Pull out every line below holding the word "computer".

Stored data entries
• • • • •

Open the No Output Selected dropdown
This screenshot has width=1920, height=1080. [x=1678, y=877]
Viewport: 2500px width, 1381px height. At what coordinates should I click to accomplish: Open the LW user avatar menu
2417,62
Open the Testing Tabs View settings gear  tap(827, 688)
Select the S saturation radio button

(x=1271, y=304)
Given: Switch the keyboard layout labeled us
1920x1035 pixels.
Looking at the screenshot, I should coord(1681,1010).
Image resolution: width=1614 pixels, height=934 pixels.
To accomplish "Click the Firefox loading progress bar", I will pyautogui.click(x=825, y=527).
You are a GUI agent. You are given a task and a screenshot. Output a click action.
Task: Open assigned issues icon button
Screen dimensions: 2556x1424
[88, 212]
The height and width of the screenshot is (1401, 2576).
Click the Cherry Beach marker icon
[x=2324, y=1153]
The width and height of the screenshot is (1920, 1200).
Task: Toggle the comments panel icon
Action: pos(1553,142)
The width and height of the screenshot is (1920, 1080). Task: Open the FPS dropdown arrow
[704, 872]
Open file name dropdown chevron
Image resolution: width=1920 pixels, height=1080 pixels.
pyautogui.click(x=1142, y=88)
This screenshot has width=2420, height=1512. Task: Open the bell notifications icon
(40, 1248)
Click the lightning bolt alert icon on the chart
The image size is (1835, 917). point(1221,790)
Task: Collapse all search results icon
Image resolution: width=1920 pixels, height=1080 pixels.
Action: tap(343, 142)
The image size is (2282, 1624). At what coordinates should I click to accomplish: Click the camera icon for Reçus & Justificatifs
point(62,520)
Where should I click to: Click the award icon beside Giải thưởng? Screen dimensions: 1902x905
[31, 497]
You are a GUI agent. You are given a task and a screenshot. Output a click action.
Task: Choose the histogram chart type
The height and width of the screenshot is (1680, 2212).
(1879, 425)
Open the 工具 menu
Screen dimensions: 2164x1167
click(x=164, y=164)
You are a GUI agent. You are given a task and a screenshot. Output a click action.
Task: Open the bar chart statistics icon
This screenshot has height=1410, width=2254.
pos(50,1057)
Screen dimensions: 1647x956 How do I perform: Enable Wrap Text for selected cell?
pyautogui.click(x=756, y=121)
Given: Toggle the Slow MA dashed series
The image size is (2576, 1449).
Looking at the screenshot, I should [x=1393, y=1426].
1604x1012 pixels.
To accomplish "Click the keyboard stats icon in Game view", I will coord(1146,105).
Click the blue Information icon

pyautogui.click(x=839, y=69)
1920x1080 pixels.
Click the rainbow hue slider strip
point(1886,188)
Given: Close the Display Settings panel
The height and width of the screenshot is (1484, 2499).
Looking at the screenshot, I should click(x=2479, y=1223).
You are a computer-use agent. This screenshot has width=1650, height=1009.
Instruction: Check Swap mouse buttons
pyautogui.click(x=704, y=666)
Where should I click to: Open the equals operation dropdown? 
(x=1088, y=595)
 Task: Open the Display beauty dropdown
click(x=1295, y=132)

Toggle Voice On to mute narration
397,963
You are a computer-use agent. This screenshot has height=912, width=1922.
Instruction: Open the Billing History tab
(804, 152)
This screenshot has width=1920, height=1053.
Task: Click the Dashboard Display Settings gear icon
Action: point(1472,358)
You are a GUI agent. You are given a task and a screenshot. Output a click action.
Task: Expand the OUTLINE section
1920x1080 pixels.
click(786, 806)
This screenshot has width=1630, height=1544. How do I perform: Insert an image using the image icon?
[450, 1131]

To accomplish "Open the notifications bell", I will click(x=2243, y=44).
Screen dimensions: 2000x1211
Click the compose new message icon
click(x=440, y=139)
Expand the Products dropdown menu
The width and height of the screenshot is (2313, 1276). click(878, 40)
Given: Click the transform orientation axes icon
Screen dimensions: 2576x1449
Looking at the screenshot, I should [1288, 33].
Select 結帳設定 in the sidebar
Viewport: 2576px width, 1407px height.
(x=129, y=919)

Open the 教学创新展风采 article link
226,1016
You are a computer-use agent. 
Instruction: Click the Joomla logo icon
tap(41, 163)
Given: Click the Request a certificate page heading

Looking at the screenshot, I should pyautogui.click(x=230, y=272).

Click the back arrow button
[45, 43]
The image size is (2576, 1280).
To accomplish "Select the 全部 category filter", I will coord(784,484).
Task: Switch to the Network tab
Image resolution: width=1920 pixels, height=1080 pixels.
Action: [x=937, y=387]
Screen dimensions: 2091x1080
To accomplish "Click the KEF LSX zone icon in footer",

• • • • •

> **Result of this task**:
You are a computer-use agent. This screenshot has width=1650, height=1009.
You are a computer-use agent. This screenshot has height=912, width=1922.
You are a computer-use agent. 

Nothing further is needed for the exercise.